“Little difference.”
“Agreed. Continue.”
“Thus, to go out when one expects to find food and instead finding death. .”
“Betrayal?”
“That was my thinking.”
“Counterpoint.”
“Go ahead.”
“If one could even argue a fish is aware enough of its own existence to feel hope, one might think it wouldn’t feel a great deal of hope by going into a world infested by things that are much bigger and nastier than itself with the slim chance of finding enough food to avoid dying of starvation and instead dying of eels.”
“That’s betrayal.”
“That’s nature.”
“I disagree.”
“Go right ahead.”
“I would, but. .” He rubbed his temples. “Kataria usually tells me about these things. I’m sure if I talked it over with her-” That thought was cut off by a frigid, wordless whisper. “Look, what’s your point?”
“Hope is circumstantial. Betrayal, too.”
He stared down into the water, blinked once.
“I’m insane.”
“You think you are.”
“I’m having a conversation with a body of water.” He furrowed his brow contemplatively. “For the. . fifth time, I think?” He looked thoughtful. “Though this is only the fourth time it’s talked back, so I’ve got that going, at least.”
“It’s only insanity if the water isn’t telling you anything. Is this not a productive conversation for you?”
“To be honest?”
“Please.”
“Even if I could get past the whole ‘standing on the ocean talking to the ocean’. . thing,” he said, “I’ve had enough conversations with voices rising from nowhere to know that this probably won’t end well. So just tell me to kill, make some ominous musings, and I’ll be on my way to kill my friends.”
“Friends?”
“Former friends, sorry.”
“Former?”
“Is that how I sound when I repeat everything? The others were right, that is annoying.”
“There’s no hate in your voice when you speak of them. You don’t sound like a man who wants to kill his friends, former or no.”
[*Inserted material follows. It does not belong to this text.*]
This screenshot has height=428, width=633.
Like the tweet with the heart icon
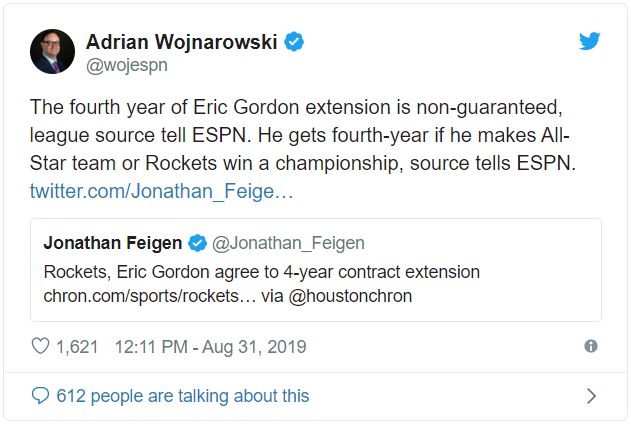(41, 347)
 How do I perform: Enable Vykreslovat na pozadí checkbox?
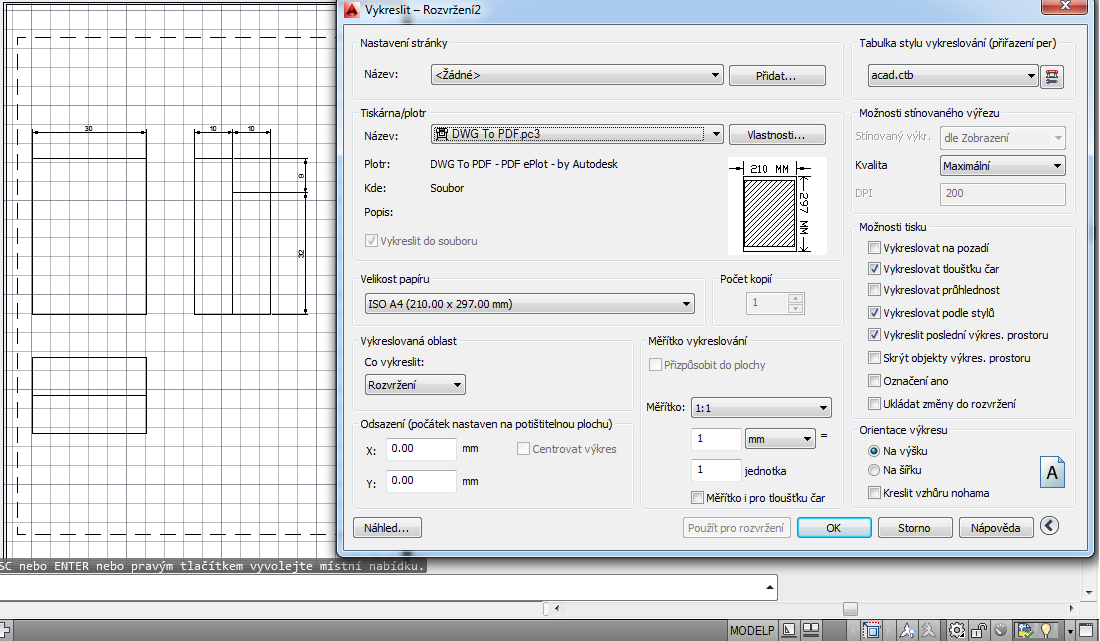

He didn’t listen to himself often, but he was certain he had spoken with conviction last night before he went to sleep. The conversation with another voice in his head-the one cold and clear as the night-had seemed so certain. They went over their plans together, again and again: find Jaga, find the tome, kill everyone in their way, kill the people who had betrayed them.
Betrayed them. . or betrayed him? It was harder to remember now what they had spoken of last night. But his had been a voice full of certainty, full of justice and hatred and nightmare logic.
Unless that hadn’t been his voice.
A chill crept up his spine, became a frigid hand at the base of his skull. It gripped with icy fingers, sending a spike of pain through his body that did not relent until he shut his eyes tightly.
And when he opened them again, the world was on fire.
He was back on a ship full of fire and of enemies that lay dead on the deck, except for the one that held him by the throat and pressed a knife down into his shoulder. He was back in his world and he was going to die.
And she was there. Short and slender, her green eyes wild and feathers in her hair. There was a bow in her hands and a hand around his throat and a blade in his shoulder and an arrow on the string and blood. Blood and fire. Everywhere. And she did nothing.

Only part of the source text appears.